Условие задания: Выпишите из отрывка о поездке в штаб 73-й дивизии дословно фрагмент от слов "Мы без особых" до слов "вооруженная кадровая дивизия." включительно.

Данный отрывок:
┄┄┄┄┄┄┄┄┄┄┄┄┄┄┄┄┄┄┄┄
Мы без особых происшествий доехали до развилки, где одна из дорог поворачивает на Оршу и дальше идет на Шклов Могилев. По этой рокадной дороге шло бешеное движение. Двигались целые колонны грузовиков и очень много легких танков. Мы переехали дорогу и попали на опушку леса. Там стояло несколько штабных танкеток и размещался штаб 73-й дивизии.
Это была еще не принимавшая участия в боях, необстрелянная, но полностью укомплектованная и хорошо вооруженная кадровая дивизия.
Я вспомнил, что именно тут, когда ехал из-под Борисова, впервые увидел наши стоявшие на позициях войска. И, спросив, с какого числа стоит здесь дивизия, услышал, что с двадцать седьмого. Значит, ее я и видел.
Пока мы сюда добрались, была уже середина дня. Трошкин пошел фотографировать оборонительные работы. Перед лесом, на открытом месте, тысячи крестьян рыли огромный противотанковый ров. Вернувшись оттуда, Трошкин стал снимать бойцов 9 лесу за чтением газет, которые мы привезли из редакции. Я впервые с удивлением видел, как работает фотокорреспондент. До сих пор я наивно представлял себе, что фотокорреспондент просто-напросто ловит разные моменты жизни и снимает. Но Трошкин по десять раз пересаживал бойцов так и эдак, переодевал каски с одного на другого и заставлял их брать в руки винтовки. В общем, мучил их целых полчаса. Меня поразили и удивительная любовь людей сниматься, и такое же удивительное их терпение. Тогда я к этому еще не привык.
Здесь же, в лесу, стояла и дивизионная газета. Среди сотрудников редакции оказался мальчик, хорошо знавший стихи и, должно быть, сам писавший их. Мы разговорились с ним о стихах и о том, кто из поэтов где сейчас оказался и что пишет. Весь этот разговор был каким-то странным, ни к чему.
┄┄┄┄┄┄┄┄┄┄┄┄┄┄┄┄┄┄┄┄
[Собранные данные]
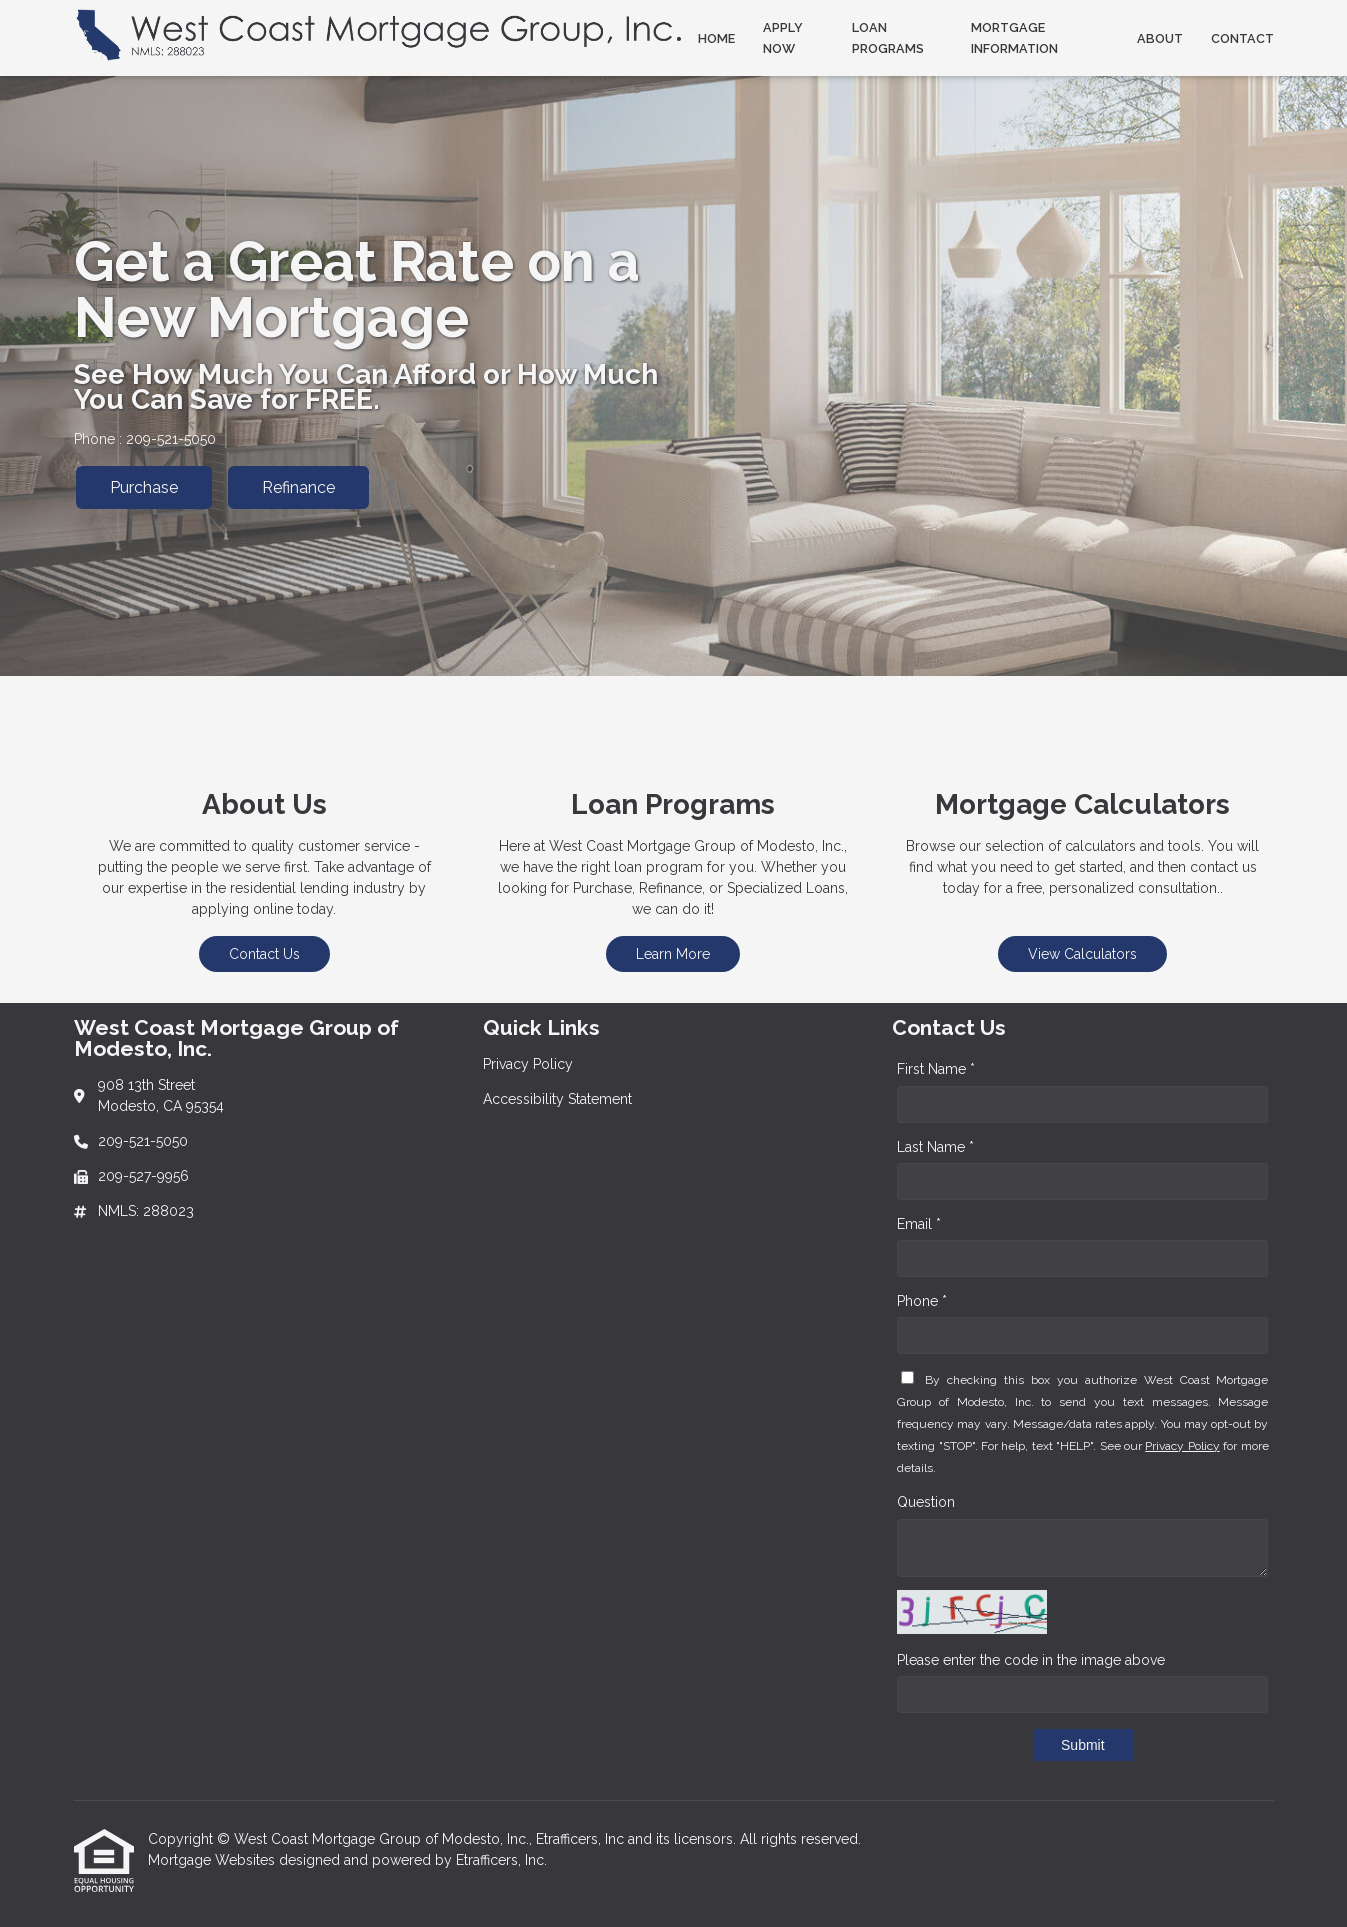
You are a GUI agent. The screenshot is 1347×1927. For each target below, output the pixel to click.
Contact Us (264, 954)
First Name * (936, 1069)
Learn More (673, 954)
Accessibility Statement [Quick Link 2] (557, 1099)
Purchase (144, 487)
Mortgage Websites (213, 1860)
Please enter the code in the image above (1031, 1660)
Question (926, 1502)
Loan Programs (888, 38)
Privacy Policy (1182, 1446)
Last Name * (935, 1147)
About (1160, 38)
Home (716, 38)
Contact (1242, 38)
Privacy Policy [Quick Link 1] (528, 1064)
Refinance (298, 487)
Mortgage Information (1014, 38)
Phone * (922, 1301)
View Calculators (1082, 954)
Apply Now (783, 38)
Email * (919, 1224)
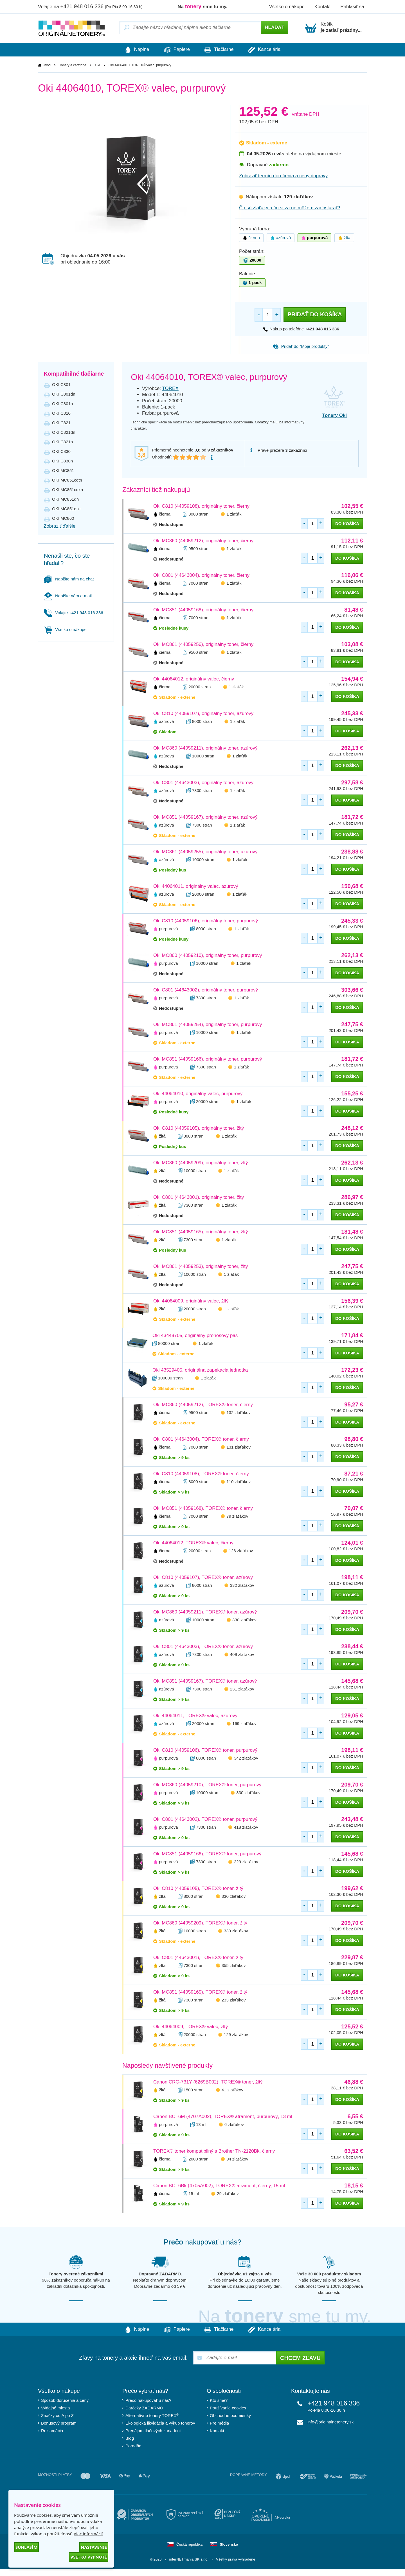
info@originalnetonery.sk (330, 2422)
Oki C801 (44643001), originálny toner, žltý (198, 1197)
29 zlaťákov (227, 2193)
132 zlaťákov (238, 1412)
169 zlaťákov (244, 1723)
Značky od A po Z (57, 2416)
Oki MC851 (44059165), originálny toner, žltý (200, 1232)
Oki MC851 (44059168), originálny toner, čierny (203, 610)
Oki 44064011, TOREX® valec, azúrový (195, 1716)
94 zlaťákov (237, 2159)
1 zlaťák (233, 514)
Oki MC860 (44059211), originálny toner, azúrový (205, 748)
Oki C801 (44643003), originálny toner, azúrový (203, 783)
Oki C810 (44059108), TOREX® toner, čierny (201, 1474)
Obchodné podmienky (230, 2416)
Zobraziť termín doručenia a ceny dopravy (283, 176)
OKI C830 (61, 451)
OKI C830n (62, 461)
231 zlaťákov (242, 1689)
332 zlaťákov (242, 1585)
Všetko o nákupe (287, 6)
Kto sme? (219, 2400)
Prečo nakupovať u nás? (148, 2400)
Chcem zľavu (300, 2358)
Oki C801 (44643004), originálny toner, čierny (201, 575)
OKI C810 (61, 413)
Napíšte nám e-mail (68, 596)
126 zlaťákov (241, 1551)
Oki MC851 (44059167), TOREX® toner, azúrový (205, 1681)
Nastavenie (94, 2547)
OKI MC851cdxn (67, 489)
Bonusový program (58, 2423)
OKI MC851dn (65, 499)
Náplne (129, 49)
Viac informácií (88, 2533)
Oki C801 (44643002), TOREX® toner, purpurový (205, 1819)
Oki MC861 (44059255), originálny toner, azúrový (205, 852)
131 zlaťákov (238, 1447)
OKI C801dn (63, 394)
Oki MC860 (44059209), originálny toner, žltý (200, 1163)
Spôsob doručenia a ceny (65, 2400)
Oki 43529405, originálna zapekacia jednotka (200, 1370)
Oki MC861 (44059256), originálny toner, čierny (203, 644)
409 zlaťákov (242, 1654)
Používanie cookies (228, 2408)
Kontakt (322, 6)
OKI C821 (61, 423)
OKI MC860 (63, 518)
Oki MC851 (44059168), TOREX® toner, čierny (203, 1508)
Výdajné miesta (55, 2408)
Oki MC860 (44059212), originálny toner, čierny (203, 541)
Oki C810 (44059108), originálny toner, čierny (201, 506)
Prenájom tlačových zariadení (153, 2431)
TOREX (170, 388)
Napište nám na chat (69, 579)
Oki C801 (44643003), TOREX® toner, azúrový (203, 1646)
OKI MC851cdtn (67, 480)
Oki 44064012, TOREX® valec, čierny (193, 1543)
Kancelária (272, 49)
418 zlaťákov (246, 1827)
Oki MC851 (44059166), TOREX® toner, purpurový (207, 1854)
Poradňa (133, 2446)
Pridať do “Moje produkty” (301, 346)
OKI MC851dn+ (66, 509)
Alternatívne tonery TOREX (152, 2415)
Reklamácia (52, 2431)
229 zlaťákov (246, 1862)
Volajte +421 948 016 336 (73, 612)
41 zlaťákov (232, 2090)
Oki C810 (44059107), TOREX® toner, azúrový (203, 1577)
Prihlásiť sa (352, 6)
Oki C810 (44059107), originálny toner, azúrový (203, 713)
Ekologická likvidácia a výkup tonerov (160, 2423)
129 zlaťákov (236, 2034)
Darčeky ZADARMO (144, 2408)
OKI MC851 (63, 470)
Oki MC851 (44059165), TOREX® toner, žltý (200, 1992)
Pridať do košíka (314, 315)
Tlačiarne (221, 49)
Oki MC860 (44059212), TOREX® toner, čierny (203, 1405)
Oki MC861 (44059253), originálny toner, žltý (200, 1266)
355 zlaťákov (234, 1965)
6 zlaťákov (234, 2124)
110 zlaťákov (238, 1481)
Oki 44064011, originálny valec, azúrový (195, 886)
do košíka (347, 523)
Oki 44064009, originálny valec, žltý (190, 1301)
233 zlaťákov (234, 2000)
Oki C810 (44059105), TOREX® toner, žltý (198, 1888)
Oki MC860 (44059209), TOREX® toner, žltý (200, 1923)
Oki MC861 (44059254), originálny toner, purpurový (207, 1024)
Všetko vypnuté (88, 2557)
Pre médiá (219, 2423)
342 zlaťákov (246, 1758)
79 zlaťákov (237, 1516)
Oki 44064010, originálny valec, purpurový (198, 1094)
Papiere (174, 49)
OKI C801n (62, 403)
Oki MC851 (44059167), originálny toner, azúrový (205, 817)
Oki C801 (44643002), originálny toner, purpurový (205, 990)
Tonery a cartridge (72, 65)
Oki (97, 65)
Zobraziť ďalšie (59, 526)
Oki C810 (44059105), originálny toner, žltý (198, 1128)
┄┄┄┄┄┄┄┄┄┄┄┄┄┄┄┄┄┄┄┄
Полный ответ:
Мы без особых происшествий доехали до развилки, где одна из дорог поворачивает на Оршу и дальше идет на Шклов Могилев. По этой рокадной дороге шло бешеное движение. Двигались целые колонны грузовиков и очень много легких танков. Мы переехали дорогу и попали на опушку леса. Там стояло несколько штабных танкеток и размещался штаб 73-й дивизии.
Это была еще не принимавшая участия в боях, необстрелянная, но полностью укомплектованная и хорошо вооруженная кадровая дивизия.